The metal groaned. My biceps burned. I felt something tear in my shoulder, but I didn't stop.

"More!" urged Izuku, who was inside the cab, keeping pressure on the wound with one hand and unbuckling the driver's seatbelt with the other.

With a roar of effort, I ripped the top hinges off. The door gave way enough.

Izuku already had the driver free.

"Watch his neck!" Izuku warned. "Pull him out slowly!"

Between the two of us, we pulled the man out of the vehicle and dragged him away from the gasoline puddle, just as fire sirens began to wail in the distance.

We laid him on the safe sidewalk. Izuku didn't stop. He checked the airways, checked the pulse, and adjusted the pressure of his blood-soaked jacket on the wound.

"Pulse weak but steady... airways clear... doesn't seem to be obvious spinal damage..." Izuku muttered, totally in "the zone."

I stood there, staring at my hands. They were stained with grease and blood, but not gunpowder.

They were shaking. Not from the effort, but from the reality that had just hit me.

If I had been alone... if I had followed my instinct to "blow the door"... that man would be dead. Incinerated.

Paramedics arrived seconds later. One of them gently moved Izuku aside.

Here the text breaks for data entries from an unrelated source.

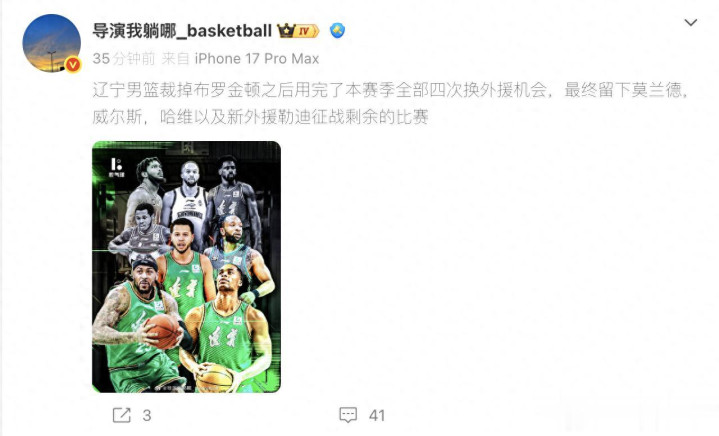Viewport: 719px width, 436px height.
Task: Open the Liaoning players poster image
Action: pos(187,267)
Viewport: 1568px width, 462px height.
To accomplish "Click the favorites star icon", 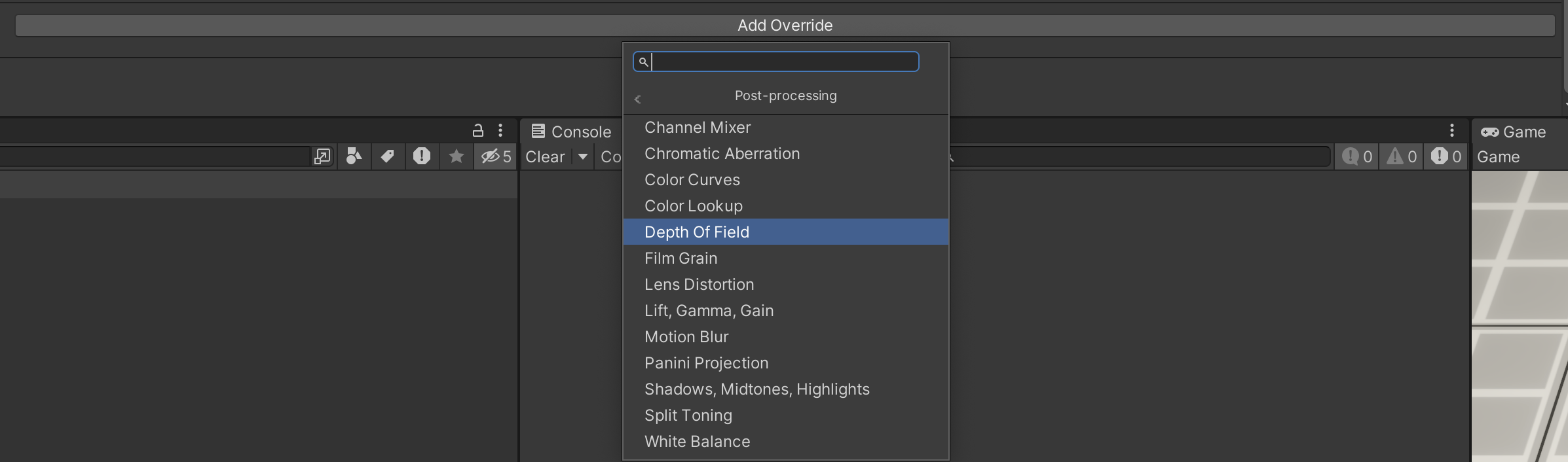I will coord(457,156).
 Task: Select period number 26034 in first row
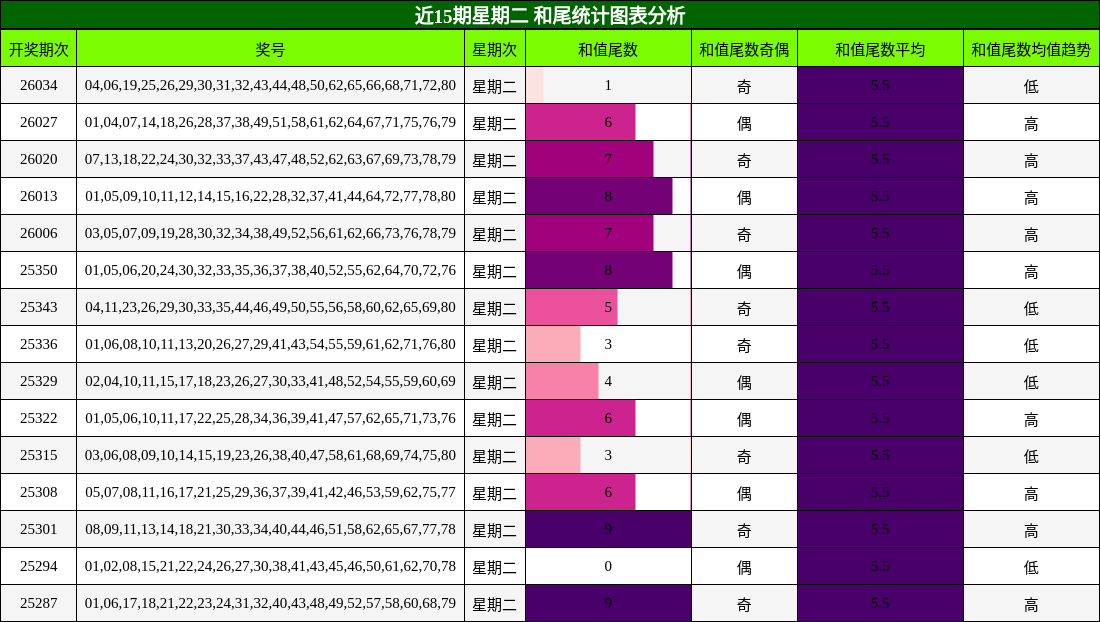[39, 84]
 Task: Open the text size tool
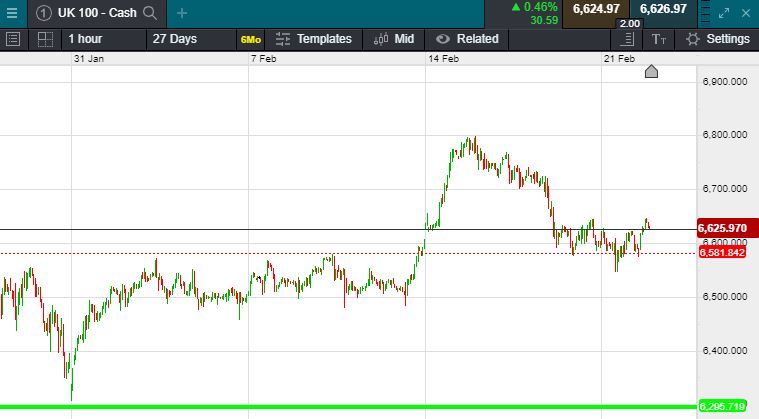(658, 39)
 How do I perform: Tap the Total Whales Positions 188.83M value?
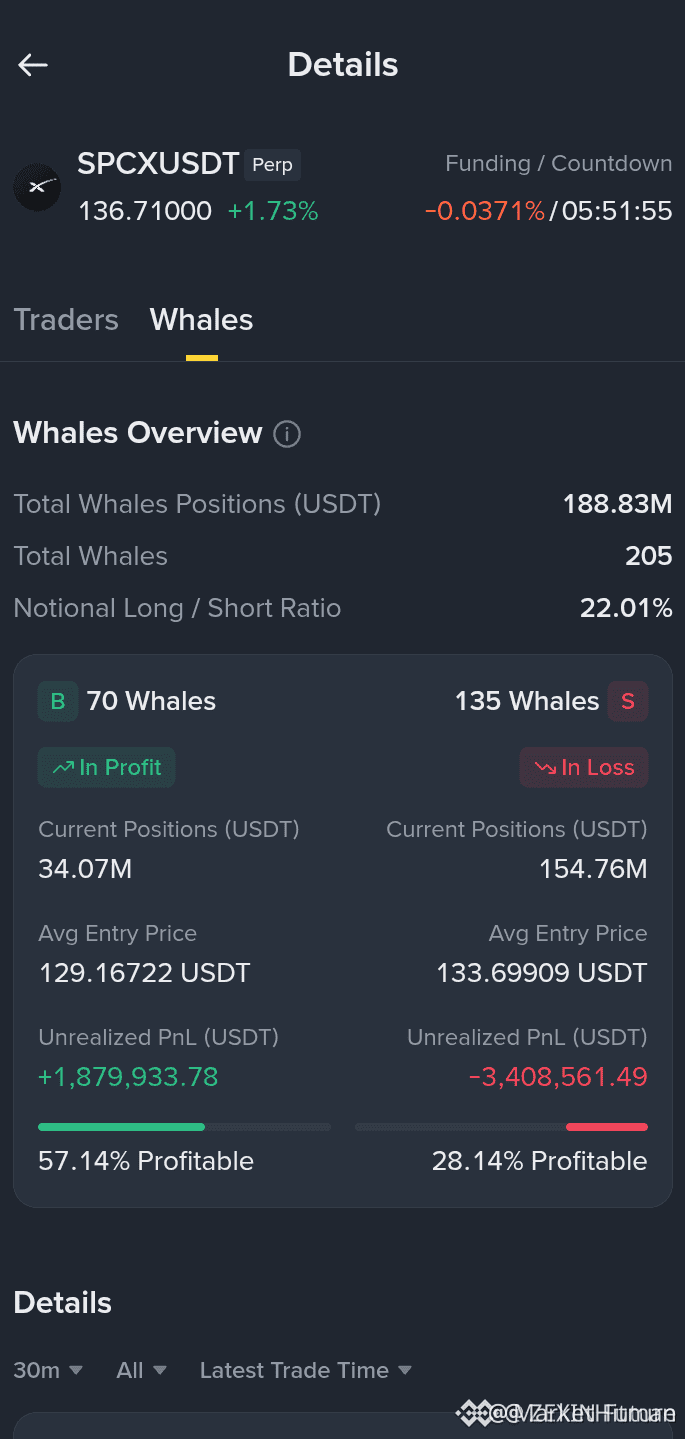click(618, 504)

"Good job with the pressure, kid. You saved him from bleeding out."

We stepped back as the professionals took control. Firefighters sprayed foam on the truck before the gasoline could ignite.

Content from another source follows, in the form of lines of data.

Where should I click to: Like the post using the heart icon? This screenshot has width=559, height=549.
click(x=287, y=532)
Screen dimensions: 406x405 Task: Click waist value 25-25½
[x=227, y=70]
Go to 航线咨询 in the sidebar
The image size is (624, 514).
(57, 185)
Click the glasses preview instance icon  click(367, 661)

We sat on the curb, exhausted. Izuku had blood on his shirt and grease on his face. I rubbed my aching shoulder.

"You did good," I said. My voice sounded hoarse.

Izuku looked at his trembling hands. The adrenaline was fading and the fear was starting to creep in.

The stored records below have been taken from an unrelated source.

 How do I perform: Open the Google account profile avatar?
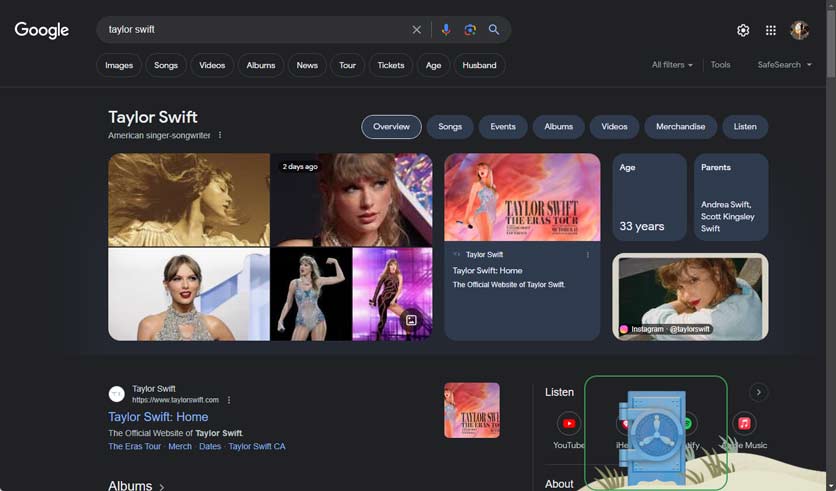800,30
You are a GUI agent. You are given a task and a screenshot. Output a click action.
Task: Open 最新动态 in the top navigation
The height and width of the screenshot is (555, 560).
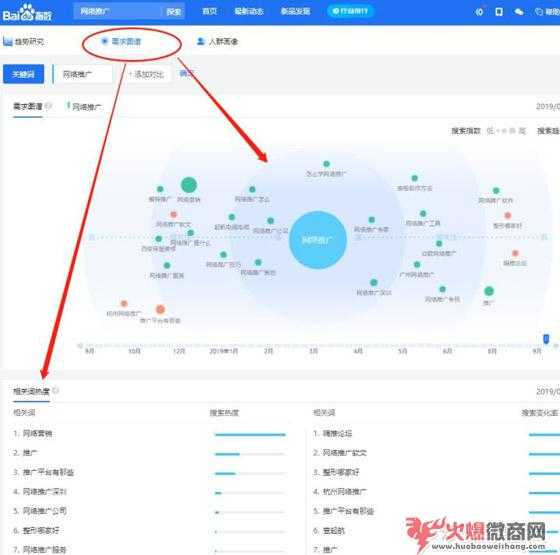tap(249, 11)
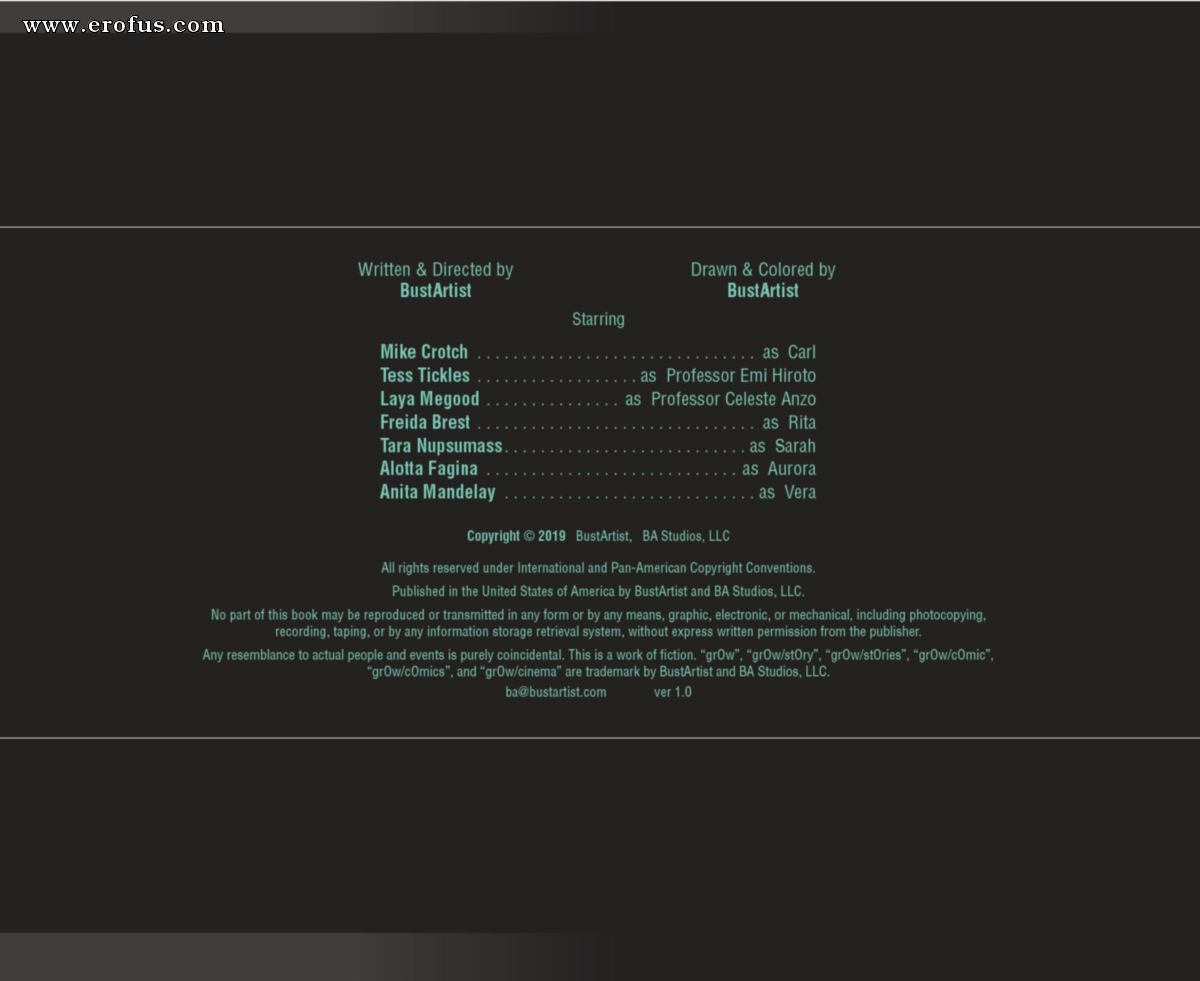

"I... I just remembered what I read in that first aid manual you bought last month." He looked at me. "You opened the door, Kacchan. Without you, we wouldn't have gotten him out."

I shook my head.

"I was going to blow him up, Izuku." I looked him in the eye, making sure he understood the gravity. "I smelled the gas, but my first instinct was to use my Quirk. If you hadn't taken command..."

I left the sentence hanging. I didn't need to finish it.

I looked at the wrecked truck.

"My Quirk is for destroying. It's a weapon. But being a hero isn't just killing villains." I clenched my fist. "I felt useless, Deku. Completely useless without my explosions."

Izuku was quiet for a moment. Then, he leaned his shoulder against mine.

"That's why we're a team, right?" he said softly. "You have the firepower. I have the damage control."

I sighed, letting my head drop back.

"We need to study combat medicine." It was a statement, not a suggestion. "Anatomy, triage, collapsed structure rescue. I'm not going to freeze again while you do all the hard work."

Izuku smiled, a tired but genuine smile.

"I have a book on that at home."

"Good. We start tonight."

I stood up and offered him a hand to help him up.

We didn't win any fights that day. We didn't defeat any villains. But as we watched the ambulance take the driver away alive, I knew we had won something more important.

Izuku had proven he didn't need a Quirk to save a life. And I had learned that the greatest power isn't always the one that makes the most noise.